Pertence ao Código do Trabalho (Lei n.º 7/2009, de 12 de Fevereiro)
Este artigo estabelece as regras que os estatutos de uma comissão de trabalhadores (órgão representativo dos empregados) devem conter obrigatoriamente. Define como deve funcionar a eleição dos seus membros, através de uma comissão eleitoral imparcial; quanto tempo duram os mandatos (máximo quatro anos) e como se renovam; como a comissão funciona internamente; como se financia (apenas com dinheiro dos próprios trabalhadores); e como se organiza se tiver subcomissões em várias localizações. Também determina que o património da comissão, se esta deixar de existir, não pode ser dividido pelos trabalhadores. Basicamente, garante que as comissões de trabalhadores têm regras claras, democráticas e transparentes, protegendo a independência da representação coletiva.
Uma empresa com 200 funcionários vai eleger a sua comissão de trabalhadores. Os estatutos exigem uma comissão eleitoral que tem um delegado de cada lista candidata. Isto garante que nenhuma lista tem vantagem na organização das eleições e que o processo é justo para todos os concorrentes.

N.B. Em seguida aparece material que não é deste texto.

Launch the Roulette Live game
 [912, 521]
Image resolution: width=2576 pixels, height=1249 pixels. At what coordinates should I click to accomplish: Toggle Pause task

A comissão de trabalhadores precisa de dinheiro para comprar material de escritório ou fazer reuniões. Os estatutos determinam que esse financiamento vem de uma caixa alimentada pelos próprios trabalhadores (por exemplo, subscrições), nunca da empresa ou de entidades externas, mantendo a independência.
Uma empresa tem sedes em Lisboa, Porto e Covilhã. Os estatutos permitem criar subcomissões em cada local, coordenadas pela comissão central. Cada local elege os seus representantes, facilitando a representação onde os trabalhadores estão geograficamente separados.